» What the task requires: Retype, word for word, the line holding "You are a computer-use agent." and every line below it to the end of the listing. Leave out the pictures.
Top of Material provided
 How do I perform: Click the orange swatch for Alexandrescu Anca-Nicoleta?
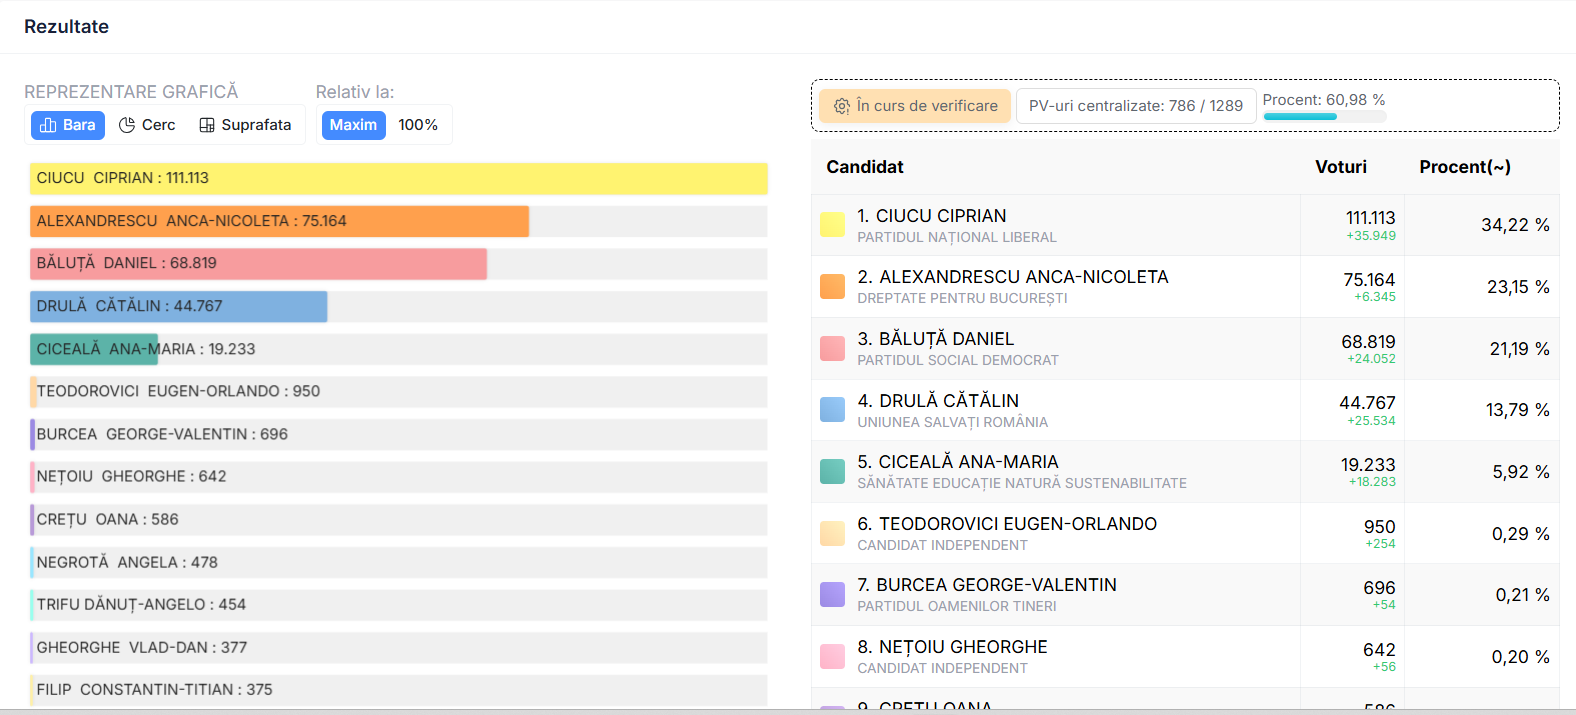[x=832, y=287]
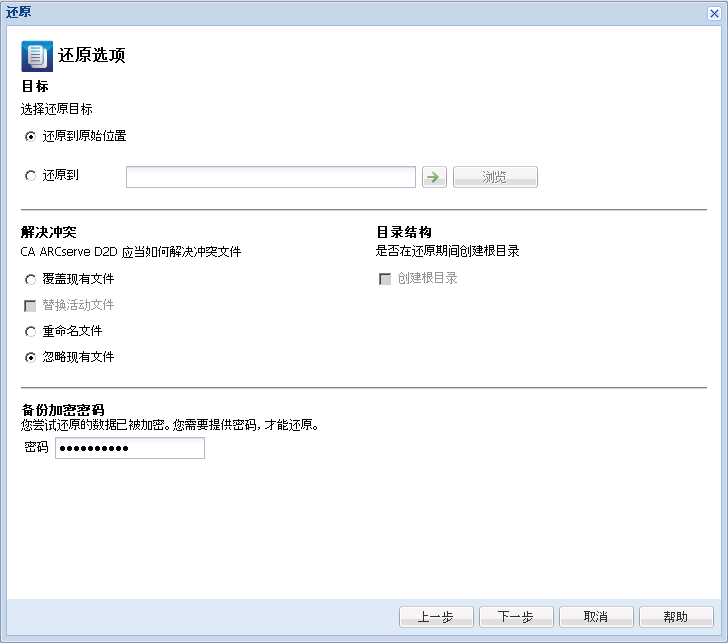Toggle the 替换活动文件 checkbox
Viewport: 728px width, 643px height.
(x=30, y=305)
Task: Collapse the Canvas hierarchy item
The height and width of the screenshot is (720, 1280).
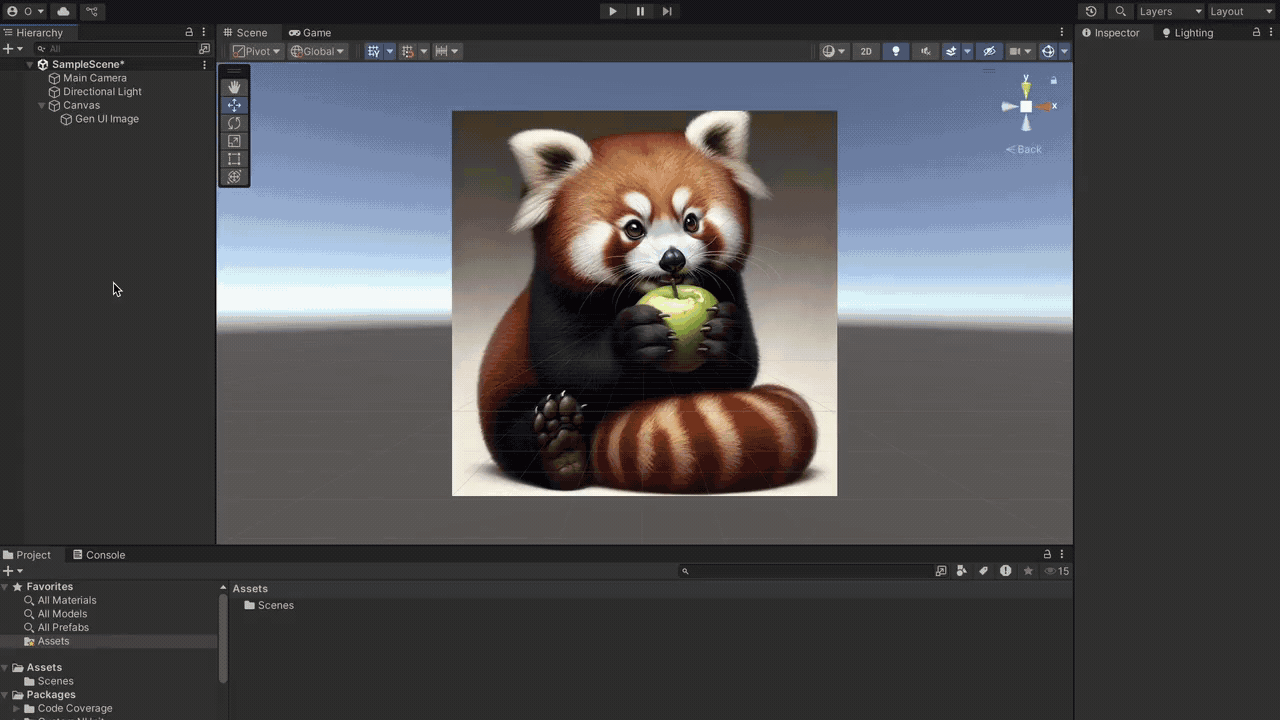Action: [42, 105]
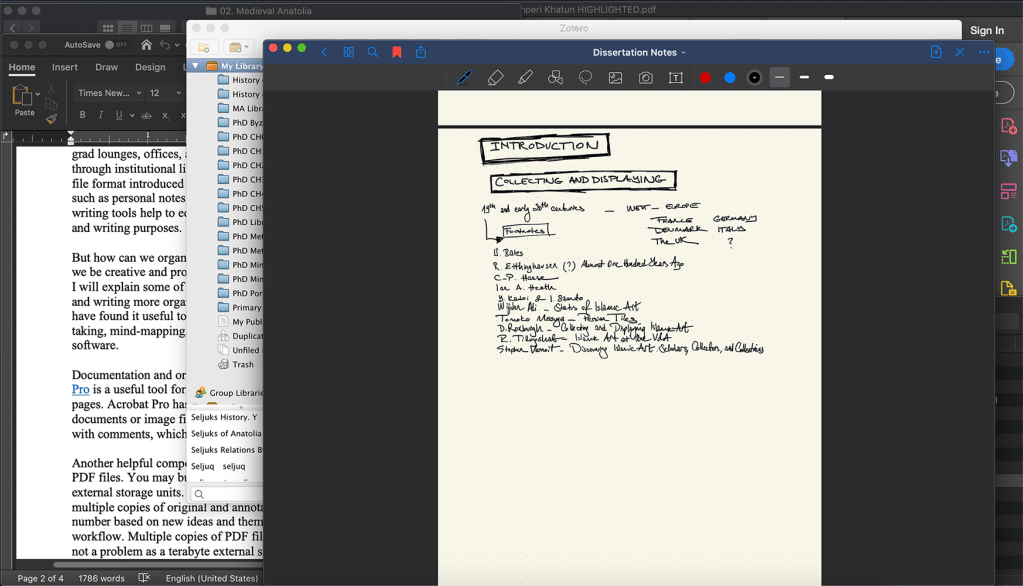Pick the red pen color swatch

(705, 78)
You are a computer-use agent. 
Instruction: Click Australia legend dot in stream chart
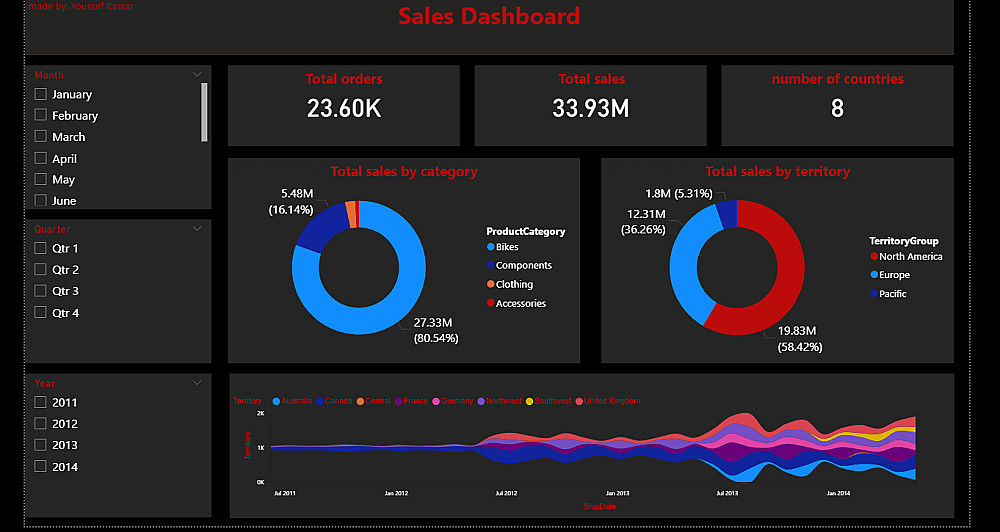(x=276, y=401)
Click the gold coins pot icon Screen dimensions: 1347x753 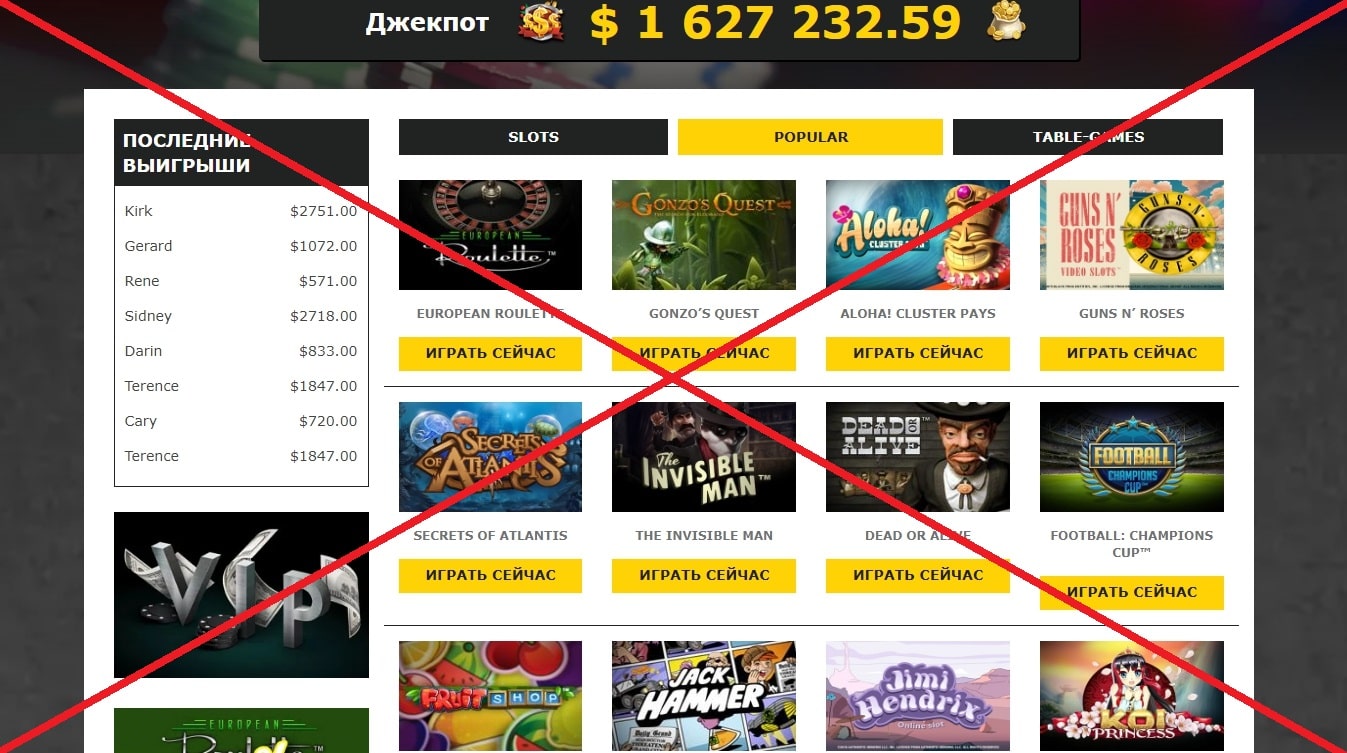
Bottom of Material provided
» Written solution:
You are a computer-use agent. 
Instruction: Click Australia legend dot in stream chart
(x=276, y=401)
Click the gold coins pot icon Screen dimensions: 1347x753 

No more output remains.